# [Math Challenge]: Prove to me that I am wrong.

Discussion in 'Physics & Math' started by alexpontik, Sep 16, 2021.

1. ### alexpontikRegistered Member

Messages:
7
Hi all,

Why say that the following phrase is nonsense?
“The consistency of axioms cannot be proved within their own system.”

Because:
A system which has axioms for itself, in order for the system to call them axioms for itself, the system has to have a consistent behavior around those axioms and so when it behaves inconsistently with regard to those axioms, the inconsistency between those axioms and the system’s behavior the system can prove to itself.
If what is written above is false, then when a system behaves inconsistently with regard to some axioms it has for itself, that inconsistency it cannot prove to itself, and it keeps behaving inconsistently with regard to those axioms…but…
if the system keeps behaving inconsistently with regard to some axioms and cannot prove to itself that it does so with regard to those axioms, then it doesn’t seem to me it can consistently keep regarding them as axioms for the system, and then something else replaces them, and that something else is what the system calls axioms for itself.

The way humans make sense of the world around them, is either one that is funny for them, or it is one that is not funny for them.
If the way humans make sense of the world around them is not funny for them…for a long time, those people don’t have a good time…for a long time, and they may forget that…
The way one makes sense of the world around one, is funny for one, or it wouldn’t be funny for one...

check comments under youtube song "Sarah Silverman in London" , you will find there, how this relates to you,just follow the money...

Kind regards,
Alex

3. ### DaveC426913Valued Senior Member

Messages:
18,676
Was there a question here?

5. ### alexpontikRegistered Member

Messages:
7
oh...didn't you read the 2nd line of the message?

Why say that the following phrase is nonsense?
“The consistency of axioms cannot be proved within their own system.”

now did you find the question we are discussing in this thread...geniues?

7. ### DaveC426913Valued Senior Member

Messages:
18,676
That seemed pretty rhetorical.
Other than you, who said that phrase is nonsense?

Do you think it requires genius to comprehend these ideas?

8. ### Jarek DudaRegistered Senior Member

Messages:
238
(Kolmogorov) probability axioms can be disproven in physics. ( https://en.wikipedia.org/wiki/Probability_axioms )

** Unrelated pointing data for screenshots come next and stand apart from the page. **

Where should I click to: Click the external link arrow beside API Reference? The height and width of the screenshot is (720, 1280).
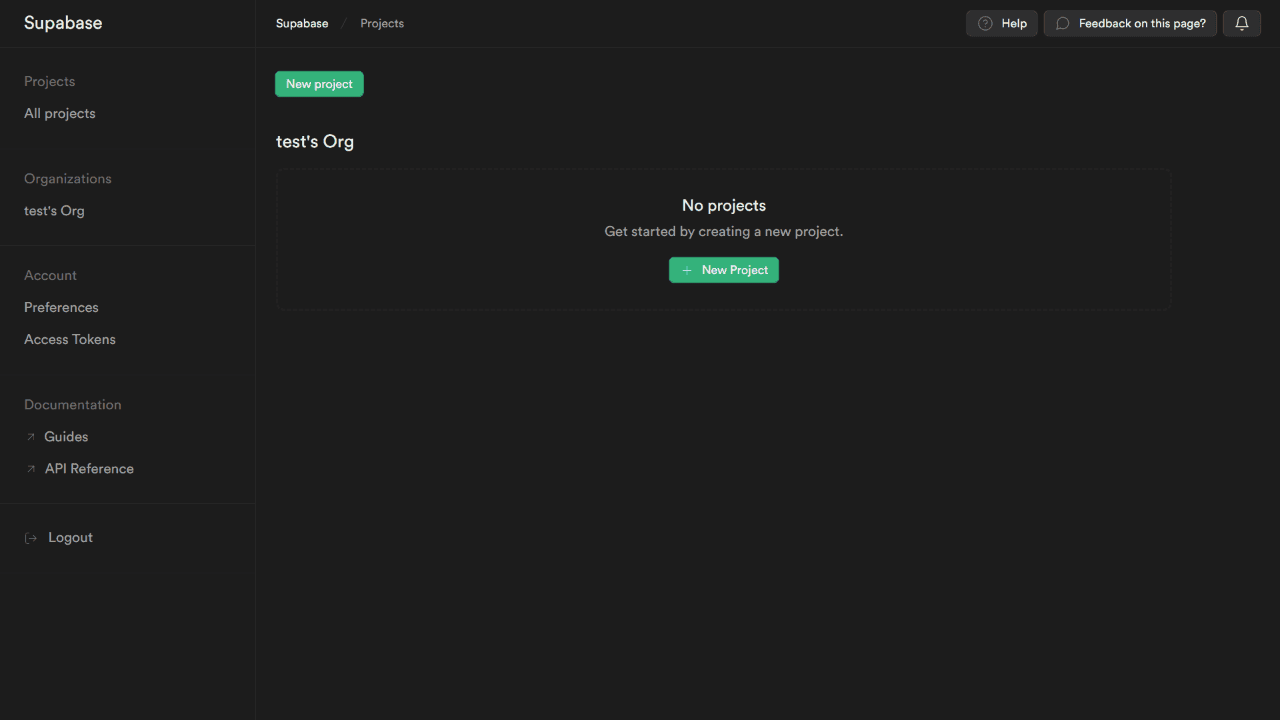29,468
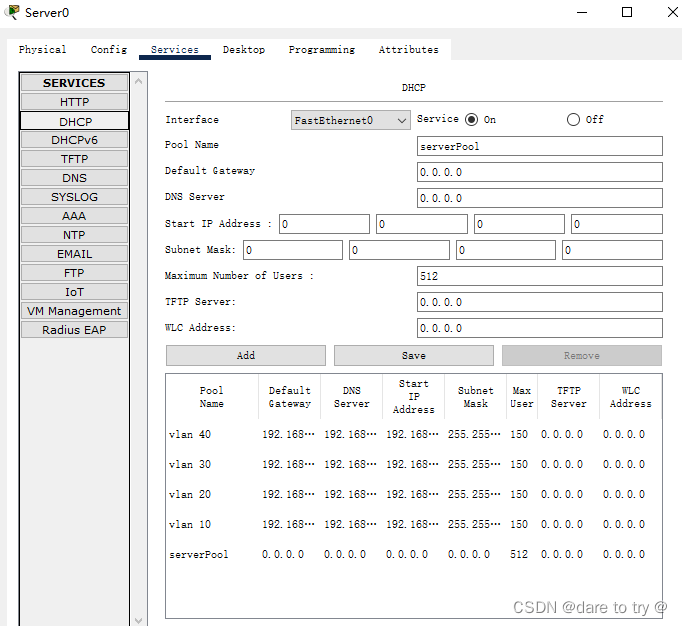This screenshot has height=626, width=682.
Task: Click the Add pool button
Action: (246, 356)
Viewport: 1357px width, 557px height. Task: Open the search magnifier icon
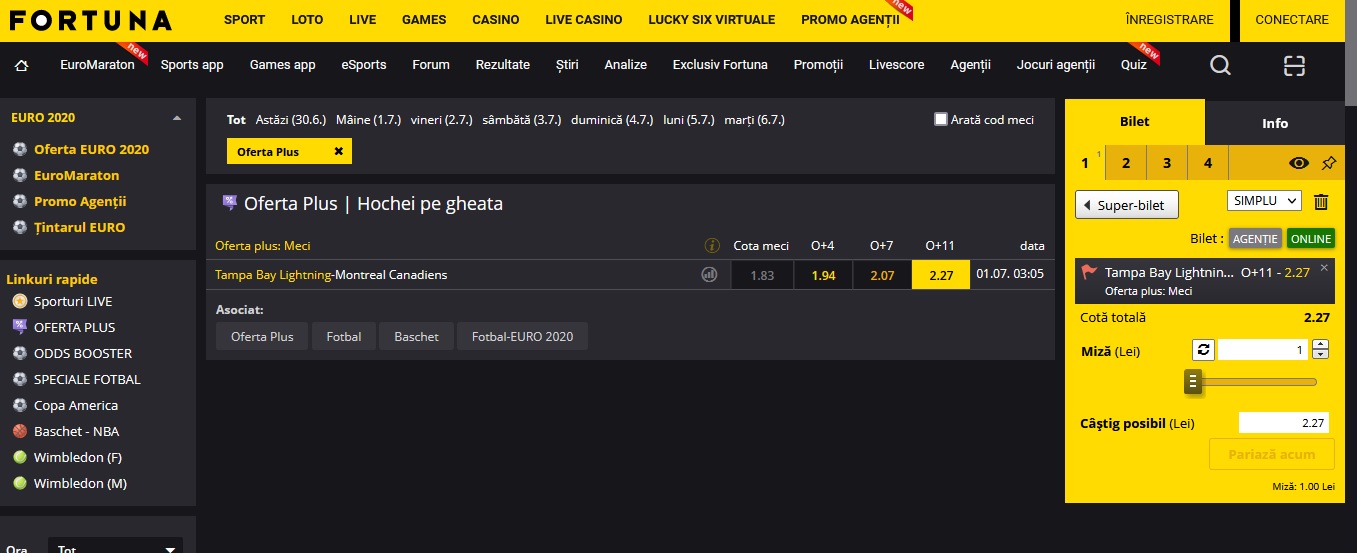coord(1220,65)
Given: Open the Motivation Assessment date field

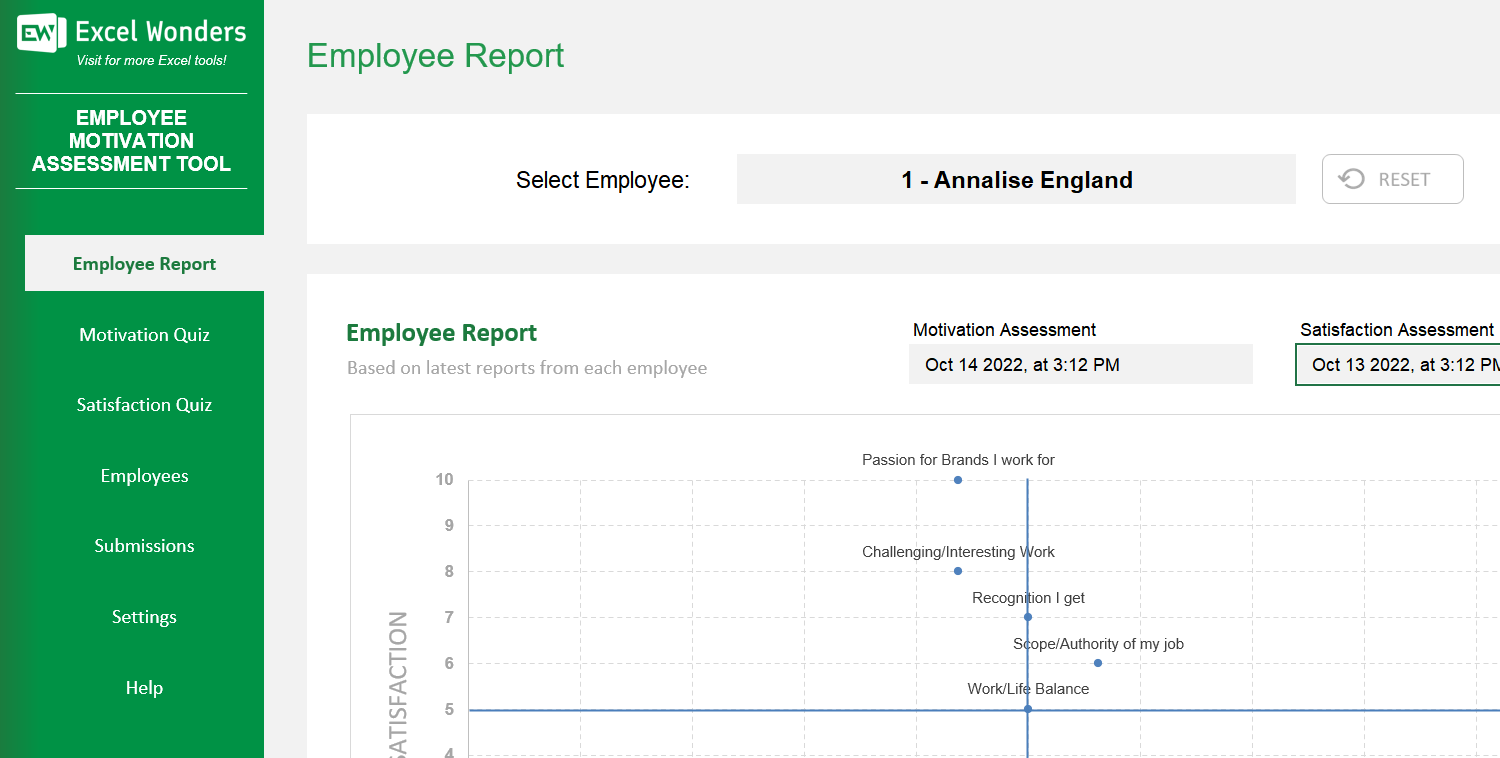Looking at the screenshot, I should [1080, 364].
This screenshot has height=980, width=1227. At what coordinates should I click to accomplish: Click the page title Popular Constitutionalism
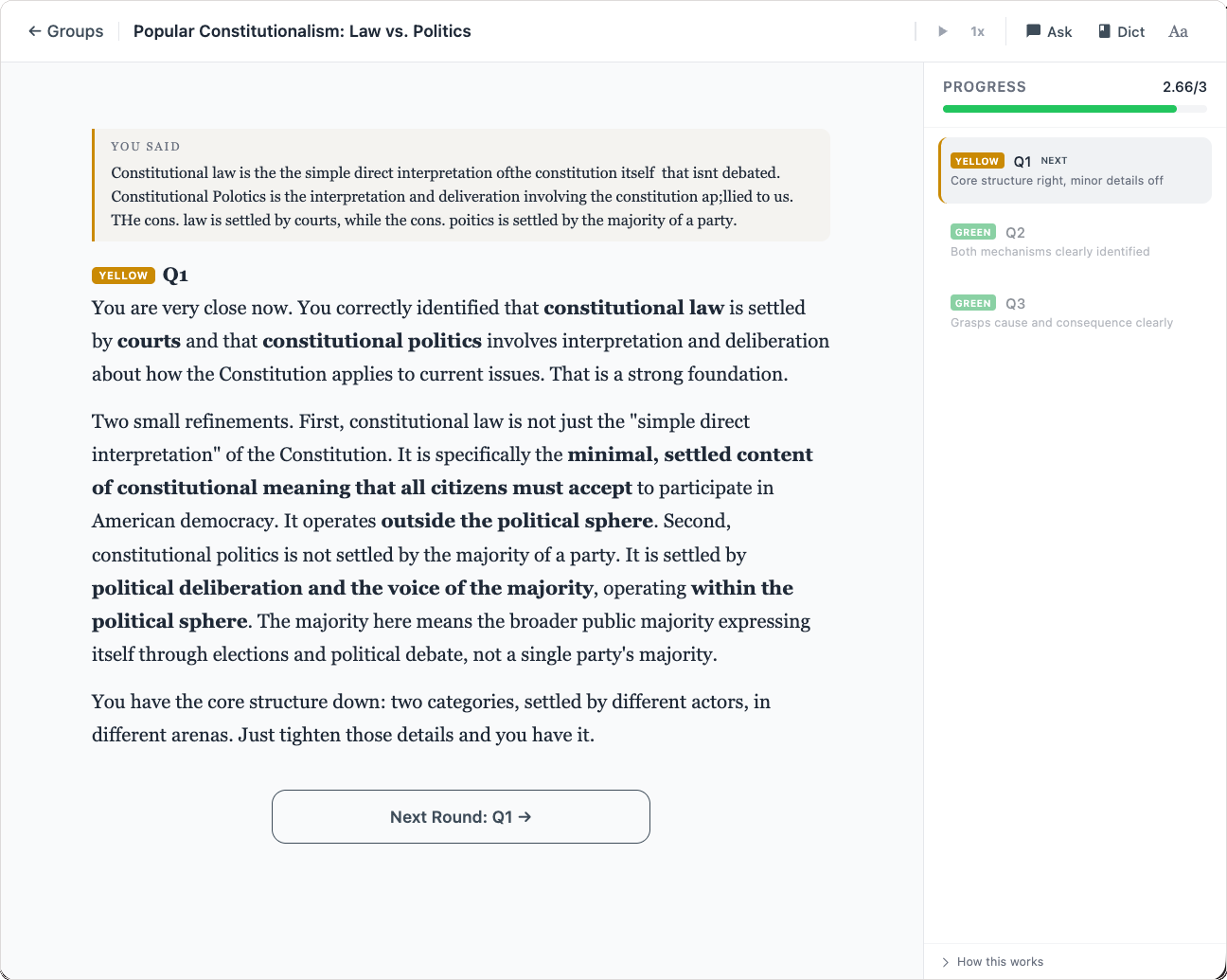302,31
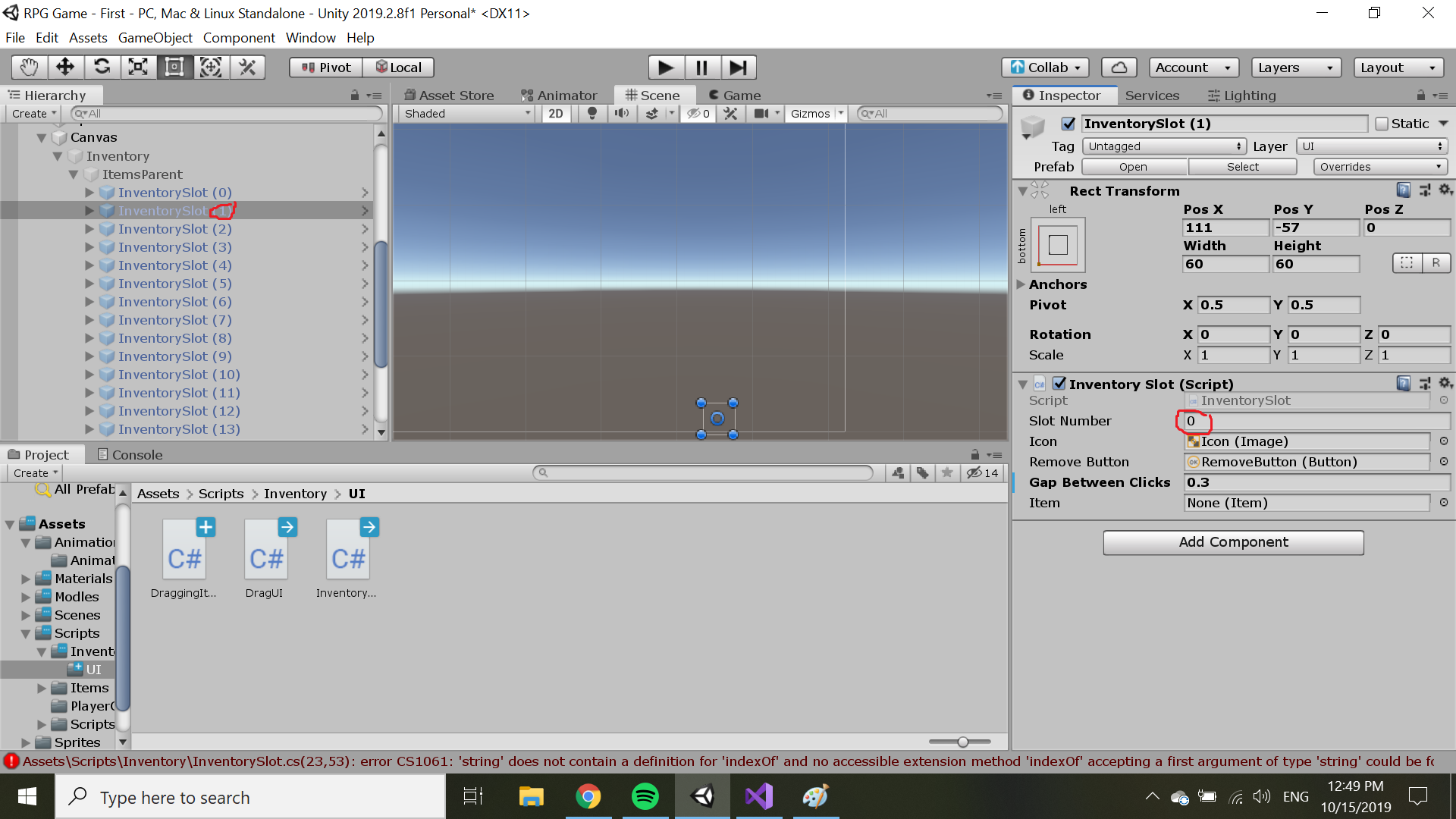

E.g. they allow to derive Bell-like Mermin's inequality: "tossing 3 coins, at least 2 are equal" - for 3 binary variables ABC:
Pr(A=B) + Pr(A=C) + Pr(B=C) >=1

Specifically, choosing any probability distribution for 8 possibilities sum_ABC pABC=1
Pr(A=B) = p000 + p001 + p110 + p111
Pr(A=C) = p000 + p010 + p101 + p111
Pr(B=C) = p000 + p100 + p011 + p111
Pr(A=B) + Pr(A=C) + Pr(B=C) = 2p000 + 2p111 + 1 >= 1

However, QM formalism allows to violate this inequality, e.g. https://arxiv.org/pdf/1212.5214

9. ### alexpontikRegistered Member

Messages:
7
google the phrase first...in order to understand what we are talking about
then really, REALLY put some time and effort to think before you reply to me

10. ### alexpontikRegistered Member

Messages:
7
Why say that the following phrase is nonsense?
“The consistency of axioms cannot be proved within their own system.”

Because:
A system which has axioms for itself, in order for the system to call them axioms for itself, the system has to have a consistent behavior around those axioms and so when it behaves inconsistently with regard to those axioms, the inconsistency between those axioms and the system’s behavior the system can prove to itself.
If what is written above is false, then when a system behaves inconsistently with regard to some axioms it has for itself, that inconsistency it cannot prove to itself, and it keeps behaving inconsistently with regard to those axioms…but…
if the system keeps behaving inconsistently with regard to some axioms and cannot prove to itself that it does so with regard to those axioms, then it doesn’t seem to me it can consistently keep regarding them as axioms for the system, and then something else replaces them, and that something else is what the system calls axioms for itself.

any of you think you can prove me wrong?
go ahead, but....geniuses...stay on the subject (the subject we are discussing here is right above geniuses)

11. ### James RJust this guy, you know?Staff Member

Messages:
38,920
It's not nonsense. It's sort of half of one of Godel's famous proofs.

Are you saying you think it's nonsense?
Any mathematical system that is entirely self-consistent must also be incomplete, in that true statements can be expressed within the system but not proved within it.